ASSIGNMENT: Please set down, exactly as written, the line containing "The image size is (1024, 554)." and every line after it through the end of the records.

Dataset entries:
****************************************

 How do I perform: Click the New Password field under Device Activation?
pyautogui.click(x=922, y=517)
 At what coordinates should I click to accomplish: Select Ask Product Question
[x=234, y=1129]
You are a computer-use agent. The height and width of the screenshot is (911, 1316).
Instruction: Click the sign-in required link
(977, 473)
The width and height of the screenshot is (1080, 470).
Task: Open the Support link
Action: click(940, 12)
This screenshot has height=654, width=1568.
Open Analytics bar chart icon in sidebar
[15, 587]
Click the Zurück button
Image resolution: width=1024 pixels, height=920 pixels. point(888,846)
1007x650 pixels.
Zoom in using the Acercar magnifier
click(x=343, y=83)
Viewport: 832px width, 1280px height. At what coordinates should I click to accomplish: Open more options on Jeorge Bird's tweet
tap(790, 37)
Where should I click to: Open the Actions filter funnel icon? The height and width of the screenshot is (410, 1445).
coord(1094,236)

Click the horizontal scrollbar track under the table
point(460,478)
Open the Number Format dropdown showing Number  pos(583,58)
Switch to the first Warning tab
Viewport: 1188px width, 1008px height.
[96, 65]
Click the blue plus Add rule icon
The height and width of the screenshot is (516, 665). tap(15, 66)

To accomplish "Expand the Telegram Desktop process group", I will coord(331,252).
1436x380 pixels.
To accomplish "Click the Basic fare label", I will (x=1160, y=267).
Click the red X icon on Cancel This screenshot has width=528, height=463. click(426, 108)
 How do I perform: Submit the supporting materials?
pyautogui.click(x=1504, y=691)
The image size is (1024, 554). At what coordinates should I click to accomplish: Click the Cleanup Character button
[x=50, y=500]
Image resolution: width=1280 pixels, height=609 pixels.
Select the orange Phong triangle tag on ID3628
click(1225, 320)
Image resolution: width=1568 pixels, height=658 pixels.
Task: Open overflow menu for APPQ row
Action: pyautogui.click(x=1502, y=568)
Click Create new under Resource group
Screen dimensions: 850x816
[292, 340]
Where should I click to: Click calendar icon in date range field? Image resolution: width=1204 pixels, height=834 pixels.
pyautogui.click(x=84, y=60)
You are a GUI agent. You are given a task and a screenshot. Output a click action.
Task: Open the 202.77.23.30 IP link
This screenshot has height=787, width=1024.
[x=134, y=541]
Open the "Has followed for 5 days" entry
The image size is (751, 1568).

****************************************

YOUR SOLUTION:
The image size is (1024, 554). At what coordinates should I click to accomplish: Click the Cleanup Character button
[x=50, y=500]
Image resolution: width=1280 pixels, height=609 pixels.
Select the orange Phong triangle tag on ID3628
click(1225, 320)
Image resolution: width=1568 pixels, height=658 pixels.
Task: Open overflow menu for APPQ row
Action: pyautogui.click(x=1502, y=568)
Click Create new under Resource group
Screen dimensions: 850x816
[292, 340]
Where should I click to: Click calendar icon in date range field? Image resolution: width=1204 pixels, height=834 pixels.
pyautogui.click(x=84, y=60)
You are a GUI agent. You are given a task and a screenshot. Output a click action.
Task: Open the 202.77.23.30 IP link
This screenshot has height=787, width=1024.
[x=134, y=541]
Open the "Has followed for 5 days" entry
The image size is (751, 1568).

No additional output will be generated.